Abstract:
This project aims to verify if, with specific statistical learning techniques, we can build a model for the estimation of a car insurance policy.
The starting point is a dataset referring to hundreds of thousands of quotes stored in a web estimate calculator, provided to brokers and insurance agents. We want to see if this information can be used for finding a model that can replace fee calculation operations, usually based on very complicated formulas.
This proposal is a very important challenge which will support a management decision process. It involves using big data to provide more advanced services to customers, and increase competitiveness.
This pas was chosen because in the last few years the spread of the Internet and new technologies have revolutionised the ability to process large amounts of data. This revolution is also taking place in the insurance sector, where some kinds of questions like pricing, cross-selling, claim innovation and fraud prevention can take advantage from the large amount of collected information.

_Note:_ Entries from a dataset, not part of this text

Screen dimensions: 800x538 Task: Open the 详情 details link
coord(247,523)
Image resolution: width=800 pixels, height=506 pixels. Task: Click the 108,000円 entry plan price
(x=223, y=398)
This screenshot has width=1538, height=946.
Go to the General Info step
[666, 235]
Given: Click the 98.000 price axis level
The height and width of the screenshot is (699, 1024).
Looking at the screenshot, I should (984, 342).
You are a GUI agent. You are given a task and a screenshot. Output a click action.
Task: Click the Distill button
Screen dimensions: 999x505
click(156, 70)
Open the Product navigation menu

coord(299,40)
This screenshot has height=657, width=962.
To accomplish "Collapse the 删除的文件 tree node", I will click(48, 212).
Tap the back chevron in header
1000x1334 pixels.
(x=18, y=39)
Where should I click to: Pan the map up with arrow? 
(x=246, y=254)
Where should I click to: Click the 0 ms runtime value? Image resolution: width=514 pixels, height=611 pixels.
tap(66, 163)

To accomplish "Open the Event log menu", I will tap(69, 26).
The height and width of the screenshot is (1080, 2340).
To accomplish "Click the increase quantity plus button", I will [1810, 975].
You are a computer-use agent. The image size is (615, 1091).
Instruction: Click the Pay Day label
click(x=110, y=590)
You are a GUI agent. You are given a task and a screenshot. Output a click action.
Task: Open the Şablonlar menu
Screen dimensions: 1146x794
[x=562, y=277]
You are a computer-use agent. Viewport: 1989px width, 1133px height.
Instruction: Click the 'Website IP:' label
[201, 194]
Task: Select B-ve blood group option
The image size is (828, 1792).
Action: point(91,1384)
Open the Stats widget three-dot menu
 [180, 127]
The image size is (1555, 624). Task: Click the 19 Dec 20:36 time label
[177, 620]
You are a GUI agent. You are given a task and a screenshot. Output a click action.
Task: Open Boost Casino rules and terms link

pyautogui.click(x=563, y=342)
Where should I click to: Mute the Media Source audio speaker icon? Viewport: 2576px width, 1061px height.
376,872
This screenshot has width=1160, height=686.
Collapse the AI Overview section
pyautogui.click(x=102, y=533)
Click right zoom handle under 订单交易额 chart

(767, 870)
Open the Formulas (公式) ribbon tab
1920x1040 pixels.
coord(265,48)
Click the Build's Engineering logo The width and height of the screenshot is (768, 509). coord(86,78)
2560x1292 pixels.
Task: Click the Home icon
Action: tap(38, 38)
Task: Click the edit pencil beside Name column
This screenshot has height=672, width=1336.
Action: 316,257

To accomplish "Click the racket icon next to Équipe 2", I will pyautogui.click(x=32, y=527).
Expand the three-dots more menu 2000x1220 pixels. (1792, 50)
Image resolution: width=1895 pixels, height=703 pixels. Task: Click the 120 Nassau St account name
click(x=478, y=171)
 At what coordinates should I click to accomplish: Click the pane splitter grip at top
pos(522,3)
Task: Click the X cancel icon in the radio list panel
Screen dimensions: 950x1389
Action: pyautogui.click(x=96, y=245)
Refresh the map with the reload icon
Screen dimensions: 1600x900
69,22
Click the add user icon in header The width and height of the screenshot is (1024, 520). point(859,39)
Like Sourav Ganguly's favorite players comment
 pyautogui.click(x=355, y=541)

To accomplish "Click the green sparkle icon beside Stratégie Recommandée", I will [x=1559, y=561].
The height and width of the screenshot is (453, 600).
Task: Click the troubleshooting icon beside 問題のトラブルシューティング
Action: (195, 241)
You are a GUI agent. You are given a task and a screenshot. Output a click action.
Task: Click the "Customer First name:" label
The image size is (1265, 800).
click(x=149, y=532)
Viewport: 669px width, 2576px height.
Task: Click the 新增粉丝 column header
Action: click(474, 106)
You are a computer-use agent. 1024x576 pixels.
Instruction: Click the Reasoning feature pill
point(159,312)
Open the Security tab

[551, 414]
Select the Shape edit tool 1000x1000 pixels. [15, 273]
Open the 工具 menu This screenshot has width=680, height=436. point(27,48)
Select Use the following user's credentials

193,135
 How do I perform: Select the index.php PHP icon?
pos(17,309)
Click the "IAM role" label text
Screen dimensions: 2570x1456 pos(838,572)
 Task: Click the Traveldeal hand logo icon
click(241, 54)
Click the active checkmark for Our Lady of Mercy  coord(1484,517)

This, in fact, represents a challenge, because all these data have a hidden potential that can be used to offer to customer the so called 'next best product' at the right time. Working with big data means braiding technology with business, and companies which can understand before others this interaction surely can benefit from proposing new business solutions in advance. Therefore, we want to use big data to see if it is possible to predict the price of an insurance premium by using statistical techniques, without analysing the real algorithm used to build the cost of the insurance.
Although it may seem an easy task, this work hides many difficulties, due to the fact that it is a preliminary phase in which we not only explore the feasibility of an idea, but also get familiar with new methods of data analysis.
This is why the work is developed into two steps: on the one hand, we consider the purely theoretical and scientific aspects useful to provide the basic knowledge; on the other hand, we use programming for implementing complex statistical analysis on a large dataset.